UNTIL THAT DAY COMES

Until That Day ComesI have never been one to believe in the “frou frou” kind of love, but I have been one to want. Some may argue that to want is to want love and so people like myself live in self-denial. I probably do live in self-denial most of the day and by the time night rolls around, I am sound asleep, paying long visits to dream land and still in self-denial. That was until today. Although, I am close to 30 and would probably never admit to that age in public, I woke up an entirely different person today, as if reborn. But before I tell you about today, you need to know about yesterday because I wouldn’t be sitting here tapping away on my keyboard today if yesterday didn’t happen.

It was one of those evenings where friends get together to de-stress come midweek. Of course with a few drinks and hor d’oeuvres, voices tend to become louder and egos expand. My intelligentsia friends and I were set apart from the rest of the group at Jazzville. There was a unanimous vote on what to start the evening’s conversation with. Prime-time television had been interrupted at 9pm the day before for an impromptu speech from the East Wing of the White House. The President had something to tell the nation but the nation wanted to watch their favorite shows. At least, the nation at my table. Syria, Russia, chemical weapons, war, peace, George Bush, Afghanistan, Congress… Those words flew back and forth within our intimate group as if they were possible answers to that never ending puzzle.

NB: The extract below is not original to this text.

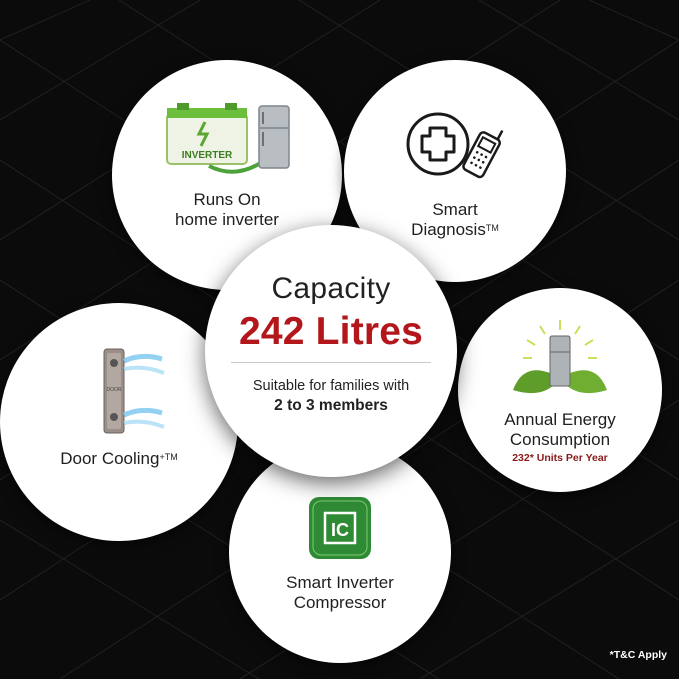 Image resolution: width=679 pixels, height=679 pixels. Describe the element at coordinates (455, 146) in the screenshot. I see `smart-diagnosis-icon` at that location.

There were a couple with strong opinions on what the USA stands for on the world’s scene and there was that one person who turned every strong assertion into a comedy detour. This was the kind of company I enjoyed keeping, serious-minded yet lighthearted. As I looked around that evening past the devoured plates and half-filled glasses, a smile of contentment began to spread from the valley of my lips towards the corners of my mouth. I gazed with unabashed admiration into the eyes of my true friends. As if coming out of a trance brought upon by that euphoric moment, I blurted out the words, “I could never live without all of you.”

I received that “where did that come from look” from all of them, which was followed by more laughter. I was the youngest in the group and once again my lack of maturity had unmasked itself publicly. It was typical of me to respond with the widening of my eyeballs and the upward heave of my shoulders as a sign of I can’t help my age. However, things were different that evening. As their laughter ebbed away, it dawned on me that 30 years from now, all of my friends may be dead from old age or worse still, from an unforeseen cause of event before old age even sets in. That had never occurred to me before and as I turned off my bedside lamp that night, I knew I was going to kill all of my friends in my sleep.

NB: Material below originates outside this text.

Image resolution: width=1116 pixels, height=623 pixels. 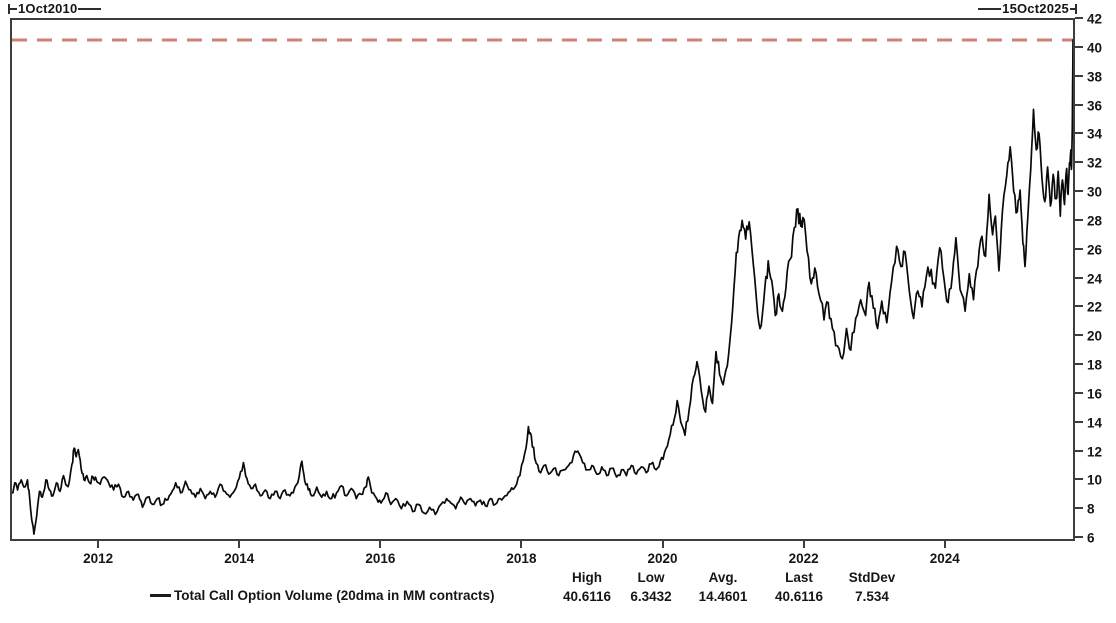 I want to click on x-tick-label-2024: 2024, so click(x=944, y=558).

Thus, I woke up this morning without any friends or anticipation for our Wednesday evening conversations at Jazzville. I told myself that if I didn’t have dear friends now, I would not want for them when they were all gone and with that began my personal renaissance. I was gradually embracing my new “friendless self”. Eddie Redmayne’s rendering of “Empty Chairs and Empty Tables” from Les Miserables, the movie set the tempo to complement my current state of mind.

There’s a grief that can’t be spoken.

There’s a pain goes on and on.

Empty chairs at empty tables

Now my friends are dead and gone.

Here they talked of revolution.

Here it was they lit the flame.

Here they sang about tomorrow

And tomorrow never came.

From the table in the corner

They could see a world reborn

And they rose with voices ringing

And I can hear them now!

The very words that they had sung

Became their last communion

On this lonely barricade at dawn.

Oh my friends, my friends forgive me

That I live and you are gone.

There’s a grief that can’t be spoken.

There’s a pain goes on and on.

Phantom faces at the windows.

Phantom shadows on the floor.

Empty chairs at empty tables

Where my friends will meet no more.

Oh my friends, my friends, don’t ask me

What your sacrifice was for

Empty chairs at empty tables

Where my friends will sing no more.

 As I allow myself to sink deeper into a state of despair, my phone’s ringer goes off. It is a message from Antoine, one of my “newly dead” friends. Have you checked out your Instagram feed? He asks. #tbt is on and there are enough posts to keep you laughing all day.  I pull out of my funk immediately to check out what this is all about. I guess my friends are all back to life now and until that day comes, I will remain the one who wants.